The recent mempool situation reminded us all about the scarcity of blocksize. The mempool is full, transaction fees are soaring, which makes small on-chain transaction not viable anymore. This is a problem as we can't scale Bitcoin to billions of users.
Why Lightning in the first place
The Lightning Network comes to resscue: it is a layer-2 built on top of Bitcoin which facilitates near instant transactions for a very low fee (for now). It interacts with the main chain if required but primarily, payments are settled “off-chain”.
The problem
Exactly these two transactions can be a problem for many users: if the price to open a channel costs $10 and closing the channel costs again $10, then small channels do not make sense economically. Users are incentiviced to only open big channels and keep them open as long as possible.

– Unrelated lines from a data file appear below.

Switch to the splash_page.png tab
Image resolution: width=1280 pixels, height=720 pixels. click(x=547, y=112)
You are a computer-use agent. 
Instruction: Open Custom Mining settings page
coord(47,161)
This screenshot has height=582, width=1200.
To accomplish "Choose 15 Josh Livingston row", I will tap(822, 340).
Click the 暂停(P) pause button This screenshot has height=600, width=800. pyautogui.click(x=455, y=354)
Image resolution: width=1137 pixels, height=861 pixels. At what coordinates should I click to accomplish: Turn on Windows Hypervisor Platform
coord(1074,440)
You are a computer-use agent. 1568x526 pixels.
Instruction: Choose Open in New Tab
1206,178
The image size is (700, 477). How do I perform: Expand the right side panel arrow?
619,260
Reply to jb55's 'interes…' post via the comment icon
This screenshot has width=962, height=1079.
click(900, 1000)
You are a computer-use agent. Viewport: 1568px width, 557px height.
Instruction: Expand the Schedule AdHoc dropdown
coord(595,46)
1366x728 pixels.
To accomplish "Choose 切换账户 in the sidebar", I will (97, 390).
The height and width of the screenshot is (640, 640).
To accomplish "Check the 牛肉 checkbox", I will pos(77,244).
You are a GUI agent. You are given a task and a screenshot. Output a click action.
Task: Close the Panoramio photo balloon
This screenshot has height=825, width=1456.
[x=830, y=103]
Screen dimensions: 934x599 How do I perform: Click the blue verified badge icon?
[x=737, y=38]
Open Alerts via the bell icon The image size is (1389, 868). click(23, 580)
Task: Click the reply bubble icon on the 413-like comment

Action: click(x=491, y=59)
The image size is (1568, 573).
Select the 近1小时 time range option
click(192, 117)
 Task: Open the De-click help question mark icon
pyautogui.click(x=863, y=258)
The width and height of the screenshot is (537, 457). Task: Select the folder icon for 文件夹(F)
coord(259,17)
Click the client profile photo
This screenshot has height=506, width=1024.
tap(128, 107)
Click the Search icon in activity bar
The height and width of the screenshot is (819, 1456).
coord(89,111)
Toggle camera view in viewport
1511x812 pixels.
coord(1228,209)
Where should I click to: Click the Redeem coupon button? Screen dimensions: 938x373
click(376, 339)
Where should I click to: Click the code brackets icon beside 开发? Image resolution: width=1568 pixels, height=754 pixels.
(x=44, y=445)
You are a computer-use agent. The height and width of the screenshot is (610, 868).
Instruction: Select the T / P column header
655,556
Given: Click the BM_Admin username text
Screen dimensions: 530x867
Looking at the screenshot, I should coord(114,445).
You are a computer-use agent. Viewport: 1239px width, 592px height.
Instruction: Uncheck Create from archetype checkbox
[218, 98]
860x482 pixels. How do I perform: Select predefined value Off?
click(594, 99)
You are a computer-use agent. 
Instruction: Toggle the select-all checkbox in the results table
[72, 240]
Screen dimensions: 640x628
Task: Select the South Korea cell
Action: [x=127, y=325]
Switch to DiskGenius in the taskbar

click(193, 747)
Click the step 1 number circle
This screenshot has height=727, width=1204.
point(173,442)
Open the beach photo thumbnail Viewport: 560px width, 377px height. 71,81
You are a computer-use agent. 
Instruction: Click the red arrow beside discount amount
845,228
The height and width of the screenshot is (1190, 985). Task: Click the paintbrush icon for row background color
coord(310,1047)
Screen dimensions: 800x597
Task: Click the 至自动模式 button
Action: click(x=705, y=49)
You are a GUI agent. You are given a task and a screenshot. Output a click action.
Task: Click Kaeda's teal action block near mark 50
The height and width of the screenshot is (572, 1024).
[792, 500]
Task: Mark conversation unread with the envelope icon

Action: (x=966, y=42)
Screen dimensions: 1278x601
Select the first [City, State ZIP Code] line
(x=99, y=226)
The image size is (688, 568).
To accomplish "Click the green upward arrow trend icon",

Additionally, running a Lightning Node needs
- high capital upfront; and
- technical expertise
Requirements that will be unrealistic for some, especially those who only wish to receive funds with low friction.
Why not custodial Lightning channels?
Unfortunately, currently the simplest way to interact with the Lightning Network is to use a custodial wallet; this could be through an app like the Wallet of Satoshi or an exchange account you might have with a provider like CashApp. When you use a custodial Lightning wallet, you are able to interact with Lightning rails and other payment channels on the network, but you’re not holding the funds yourself.
You are merely sending a request to a third-party provider that routes the payments on your behalf and showcase the balance on your screen. You have no way of knowing if that balance exists or if it’s backed by bitcoin until you move it into a non-custodial wallet or swap it for an on-chain UTXO via a submarine swap.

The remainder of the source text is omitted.